Collateral damage comes in many forms when hostilities break out. For Kashmir-Jammu it is not only deaths and injuries caused by the suicide bomber who in mid-February killed about 40 Indian paramilitary forces. Finding a pathway to peace and justice for the people of this region could also be on the rocks.

Initially there was hope that with worldwide media attention on the military escalation over the disputed status of Kashmir, support would build towards a resolution of this 70-year-old conflict. But at the same time the 24/7 Indian media networks have had unrelenting coverage, with many advocating revenge for the killing of the Indian security personnel.

Social media users in India have amplified the vitriol towards Pakistan and anyone deemed to be unsupportive of the Indian government. The wife of one of the security personnel killed in the February bombing, Mita Santra, was even targeted with online abuse because she called for peaceful dialogue with Pakistan and said war should not be an option.

A number of academics at Indian universities are suffering shocking consequences for questioning how the Modi government is handling the conflict. When Madhumita Ray, a professor in the state of Odisha, advocated in a television debate that India should not go to war against Pakistan she lost her job. Other leading academics have been humiliated for similar comments.

An emotional response from India is understandable. The killing of 40 of its citizens in one attack is shocking. However, for local Kashmiris there is the context of decades of violence that can be traced back to how Britain in 1947 divided up the sub-continent between India and Pakistan.

While India has blamed Pakistan for the attack, Imran Khan’s government has denied any connection with the suicide bombing, which it has condemned.

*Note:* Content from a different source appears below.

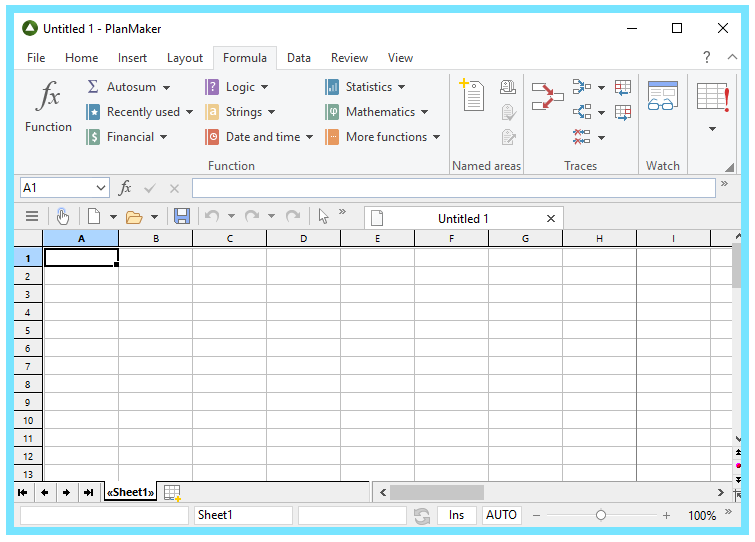Viewport: 755px width, 542px height.
Task: Open the File menu
Action: click(x=36, y=58)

The suicide bomber, Adil Ahmad Dar, lived in Indian-controlled Kashmir and was a member of the local militant group, Jaish-e-Mohammed. Dar’s parents said their son became radicalised after being beaten by Indian police when he was returning home from school. His recruitment reflects the deep-rooted resentment among young Kashmiris towards Indian forces.

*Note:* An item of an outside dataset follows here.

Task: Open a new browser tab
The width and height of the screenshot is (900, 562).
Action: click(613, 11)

India and Pakistan are both armed with nuclear weapons.

Human rights groups that monitor the violence in India-controlled Kashmir report that 528 people died in 2018, including 145 civilians. This is the deadliest year since 2009.

The level of death and suffering is even higher than these figures suggest. Indian author and political activist, Arundhati Roy, writing earlier this month stated: “Since 1990, more than seventy thousand people have been killed in the conflict, thousands have ‘disappeared’, tens of thousands have been tortured and hundreds of young people maimed and blinded by pellet guns.”

The differences between Pakistan and India are stark. While Pakistan Prime Minister Imran Khan called for a diplomatic solution to the current crisis and said his government’s response to India’s air strike was to ensure there was “no collateral damage, no casualties”, Indian Prime Minister Narendra Modi followed a belligerent path promoting Hindu nationalism. In the immediate aftermath of the suicide bombing Modi committed to “a crushing defeat” of Pakistan and promised a “jaw-breaking response” involving retaliatory “surgical strikes”.

President of Pakistan, Imran Khan. (IMAGE: Chatham House, Flickr)

The Australian Strategic Policy Institute identified that this was “the first time that Indian forces have released munitions into Pakistan’s undisputed territory since the 1971 India-Pakistan War”. ASPI was established in 2001 by former Prime Minister John Howard and is part-funded by the Department of Defence.

The same ASPI report stated that these strikes “were designed primarily to placate a domestic (Indian) audience while simultaneously limiting escalation by not targeting built-up areas and causing substantial casualties”. While some comfort can be taken from this analysis, as it suggests that Modi wanted to avoid an ongoing war, his approach does not develop a pathway to peace and justice for Kashmir. What’s more his bellicose statements targeted to a domestic market are inciting deep divisions among Indians towards Kashmiris studying and working in India.

There have been numerous reports of Kashmiri students and business people being harassed and in some cases Indian students have demanded the expulsion of Kashmiri students from their university. A sign of the seriousness of the attacks is that the Indian Supreme Court has ordered the government to protect Kashmiris living in India. Many of the more than 11,000 Kashmiris studying at Indian universities now want to return to their homes in Indian-controlled Kashmir where reports of their treatment are sure to reinforce the growing anger Kashmiris feel towards India.

This controversy is happening in the hot house of India’s general election campaign. From the moment the suicide bomber set off this latest wave of death and destruction a number of commentators speculated that the killings could help the Modi government win the election scheduled for April and May this year.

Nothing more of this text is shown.